RECORDS FOR THIS TASK:
---------------
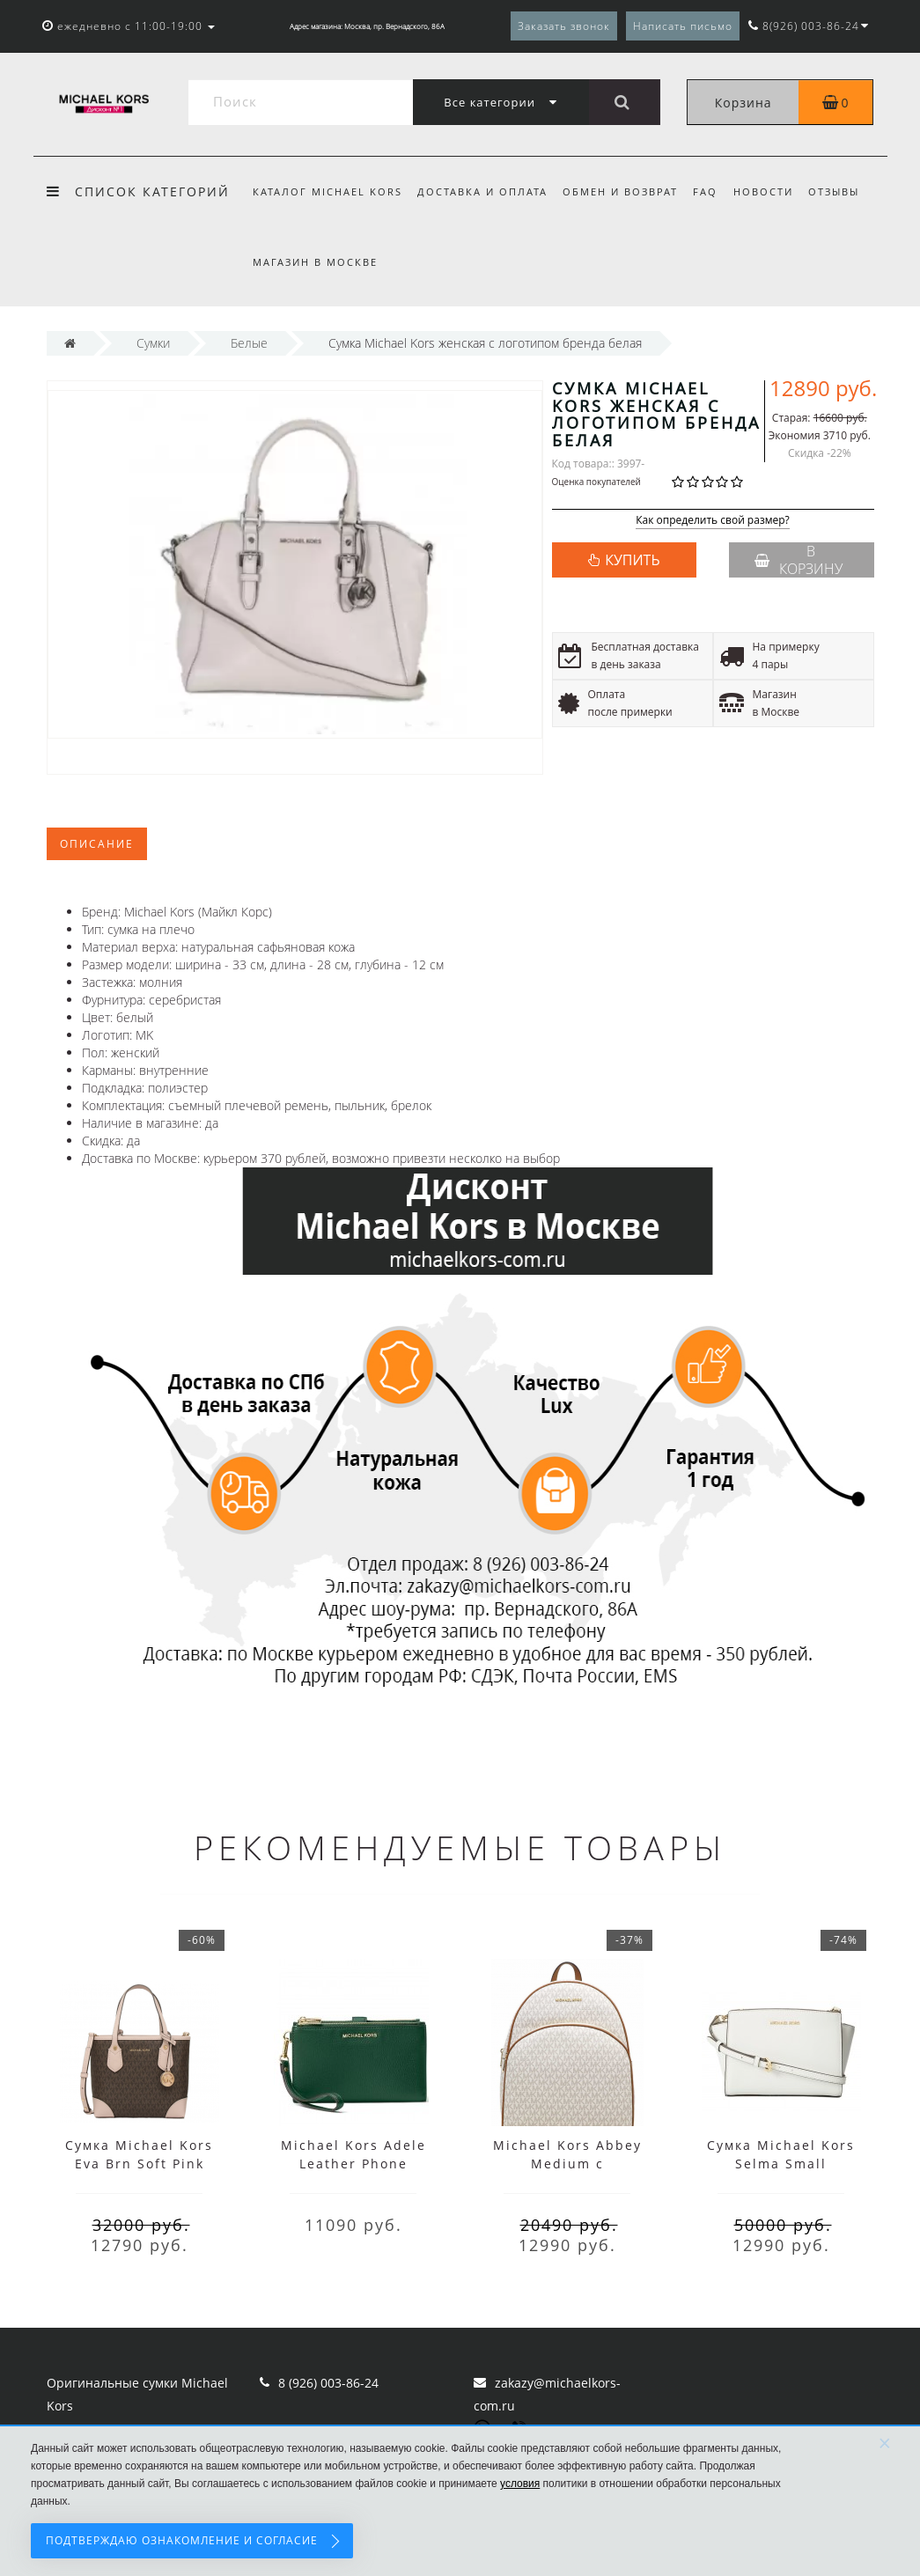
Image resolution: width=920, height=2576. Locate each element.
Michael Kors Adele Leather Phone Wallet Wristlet (353, 2163)
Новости (763, 191)
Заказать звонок (564, 25)
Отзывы (833, 191)
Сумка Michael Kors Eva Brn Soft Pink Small (139, 2163)
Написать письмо (682, 25)
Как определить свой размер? (713, 520)
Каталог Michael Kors (327, 191)
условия (520, 2483)
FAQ (705, 191)
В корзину (798, 560)
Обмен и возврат (620, 191)
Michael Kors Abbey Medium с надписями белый (567, 2163)
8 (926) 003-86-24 (328, 2382)
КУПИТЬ (632, 560)
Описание (97, 843)
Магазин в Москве (315, 262)
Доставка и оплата (482, 191)
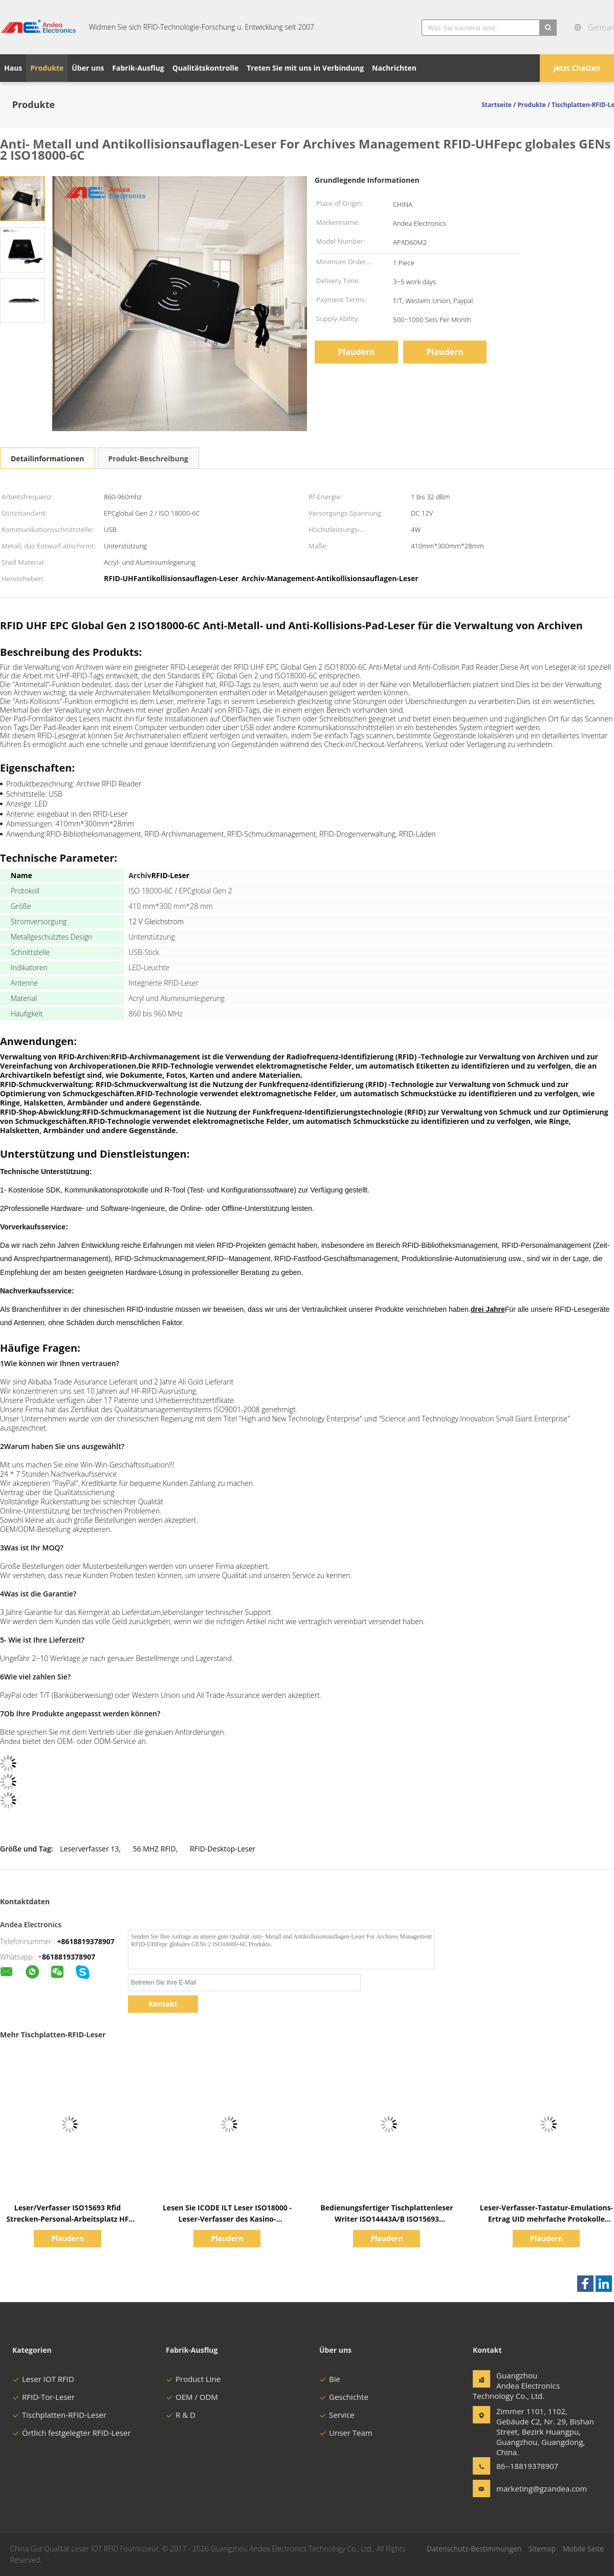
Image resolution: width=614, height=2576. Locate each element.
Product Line (193, 2379)
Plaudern (356, 351)
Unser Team (345, 2433)
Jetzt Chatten (577, 68)
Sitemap (542, 2548)
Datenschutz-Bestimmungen (474, 2548)
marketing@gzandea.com (528, 2488)
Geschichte (343, 2397)
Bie (329, 2379)
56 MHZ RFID (154, 1849)
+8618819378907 (86, 1941)
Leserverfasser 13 (89, 1849)
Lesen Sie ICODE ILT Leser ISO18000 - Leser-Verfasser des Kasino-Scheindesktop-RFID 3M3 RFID (227, 2219)
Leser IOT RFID (43, 2379)
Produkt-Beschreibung (148, 458)
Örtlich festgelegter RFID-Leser (71, 2433)
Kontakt (162, 2004)
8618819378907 (68, 1957)
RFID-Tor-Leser (43, 2397)
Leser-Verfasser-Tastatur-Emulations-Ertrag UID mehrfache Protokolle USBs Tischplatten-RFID (546, 2219)
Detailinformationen (47, 458)
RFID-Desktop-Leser (222, 1849)
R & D (180, 2415)
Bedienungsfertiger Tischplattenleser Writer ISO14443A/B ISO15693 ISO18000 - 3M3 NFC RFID (386, 2219)
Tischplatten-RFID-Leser (59, 2415)
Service (337, 2415)
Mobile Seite (583, 2548)
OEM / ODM (192, 2397)
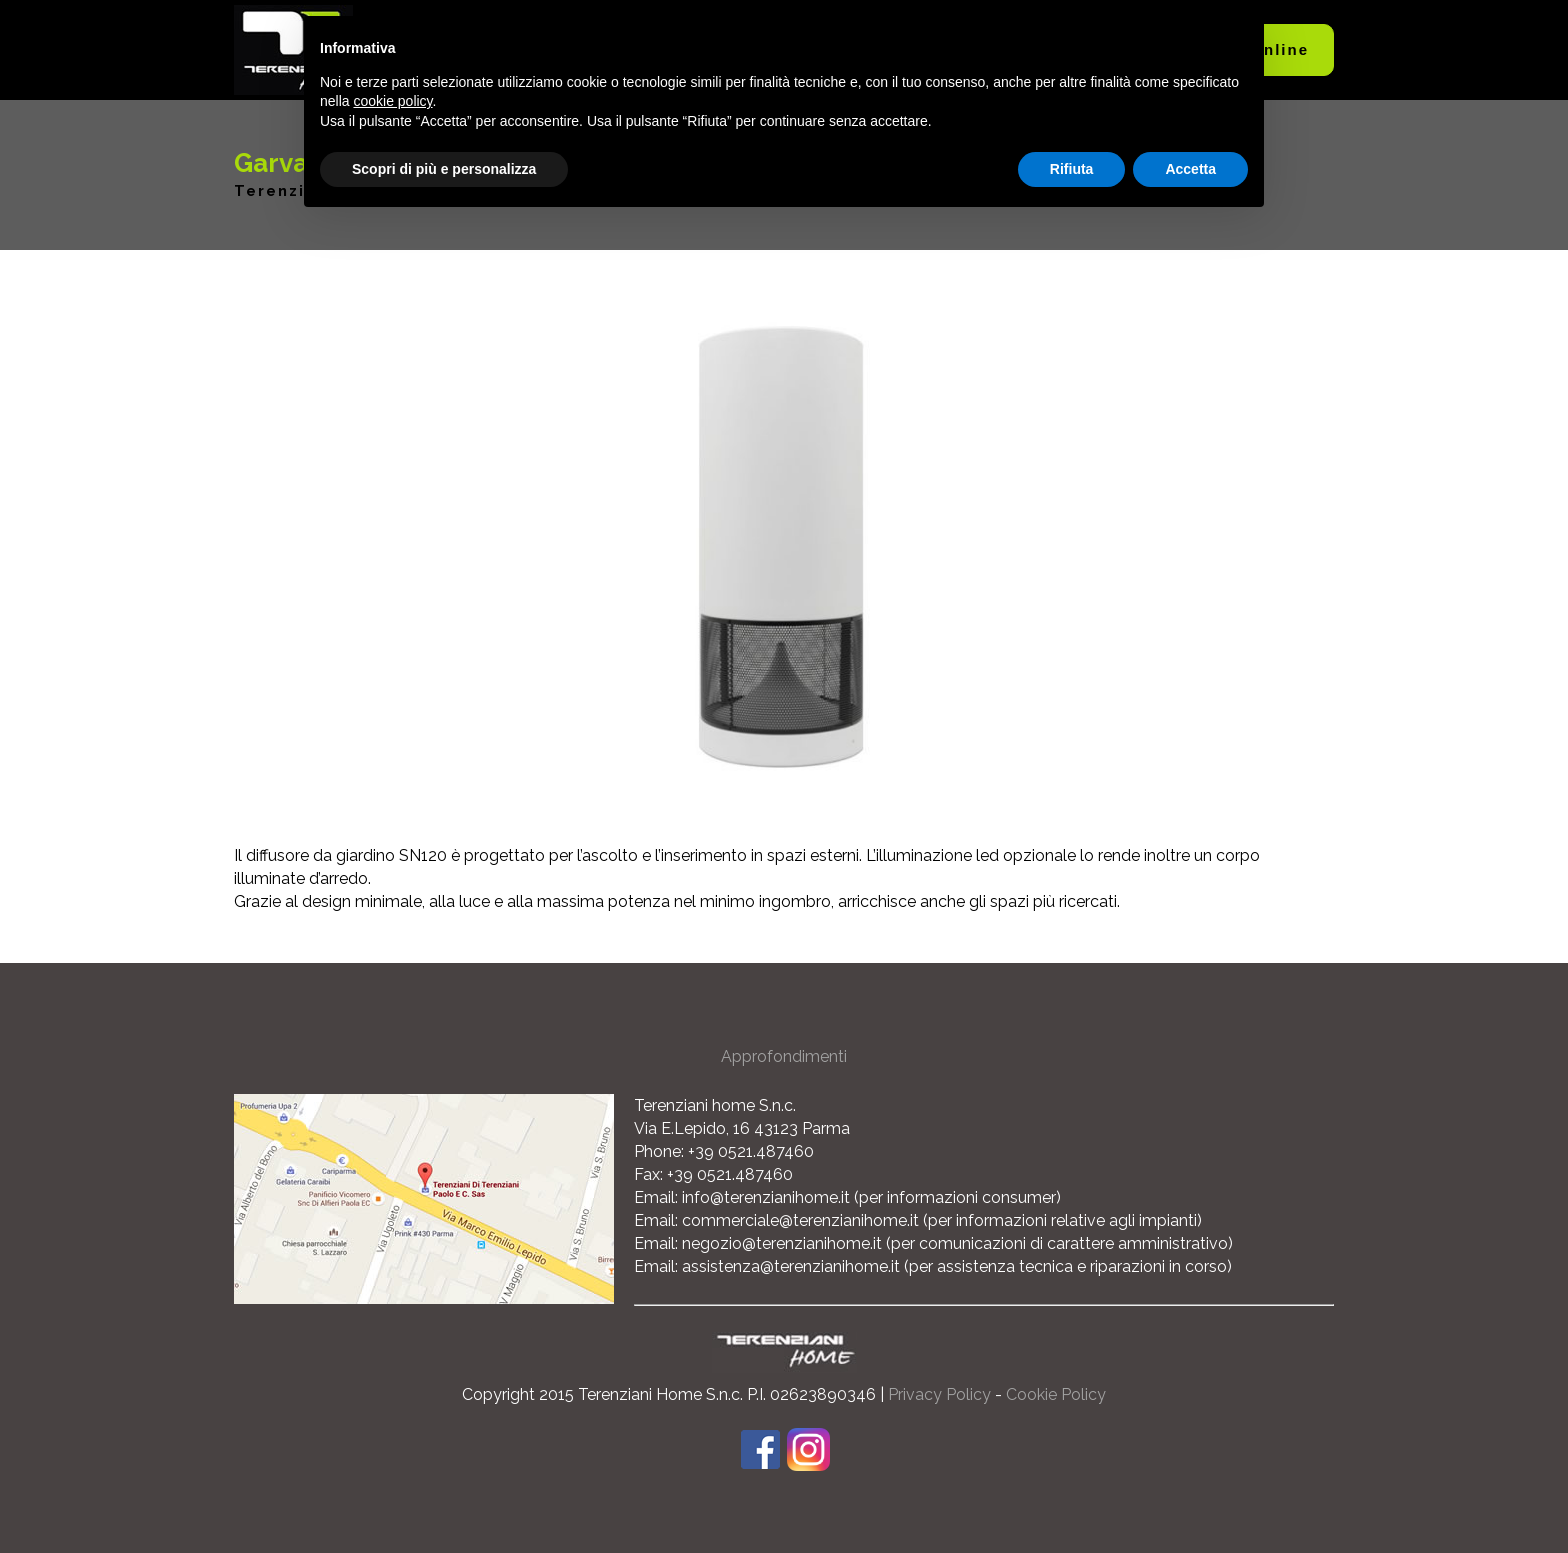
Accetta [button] (1190, 169)
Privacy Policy (939, 1394)
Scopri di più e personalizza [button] (444, 169)
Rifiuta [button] (1072, 169)
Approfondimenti (784, 1056)
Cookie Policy (1056, 1394)
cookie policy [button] (392, 101)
---------------
Copy out every line of the data above word for word, omitting the pictures.

Image resolution: width=920, height=2576. Locate each element.
Michael Kors Adele Leather Phone Wallet Wristlet (353, 2163)
Новости (763, 191)
Заказать звонок (564, 25)
Отзывы (833, 191)
Сумка Michael Kors Eva Brn Soft Pink Small (139, 2163)
Написать письмо (682, 25)
Как определить свой размер? (713, 520)
Каталог Michael Kors (327, 191)
условия (520, 2483)
FAQ (705, 191)
В корзину (798, 560)
Обмен и возврат (620, 191)
Michael Kors Abbey Medium с надписями белый (567, 2163)
8 (926) 003-86-24 (328, 2382)
КУПИТЬ (632, 560)
Описание (97, 843)
Магазин в Москве (315, 262)
Доставка и оплата (482, 191)
Image resolution: width=614, height=2576. Locate each element.
Product Line (193, 2379)
Plaudern (356, 351)
Unser Team (345, 2433)
Jetzt Chatten (577, 68)
Sitemap (542, 2548)
Datenschutz-Bestimmungen (474, 2548)
marketing@gzandea.com (528, 2488)
Geschichte (343, 2397)
Bie (329, 2379)
56 MHZ RFID (154, 1849)
+8618819378907 (86, 1941)
Leserverfasser 13 (89, 1849)
Lesen Sie ICODE ILT Leser ISO18000 - Leser-Verfasser des Kasino-Scheindesktop-RFID 3M3 RFID (227, 2219)
Leser IOT RFID (43, 2379)
Produkt-Beschreibung (148, 458)
Örtlich festgelegter RFID-Leser (71, 2433)
Kontakt (162, 2004)
8618819378907 (68, 1957)
RFID-Tor-Leser (43, 2397)
Leser-Verfasser-Tastatur-Emulations-Ertrag UID mehrfache Protokolle USBs Tischplatten-RFID (546, 2219)
Detailinformationen (47, 458)
RFID-Desktop-Leser (222, 1849)
R & D (180, 2415)
Bedienungsfertiger Tischplattenleser Writer ISO14443A/B ISO15693 ISO18000 - 3M3 NFC RFID (386, 2219)
Tischplatten-RFID-Leser (59, 2415)
Service (337, 2415)
Mobile Seite (583, 2548)
OEM / ODM (192, 2397)
Accetta [button] (1190, 169)
Privacy Policy (939, 1394)
Scopri di più e personalizza [button] (444, 169)
Rifiuta [button] (1072, 169)
Approfondimenti (784, 1056)
Cookie Policy (1056, 1394)
cookie policy [button] (392, 101)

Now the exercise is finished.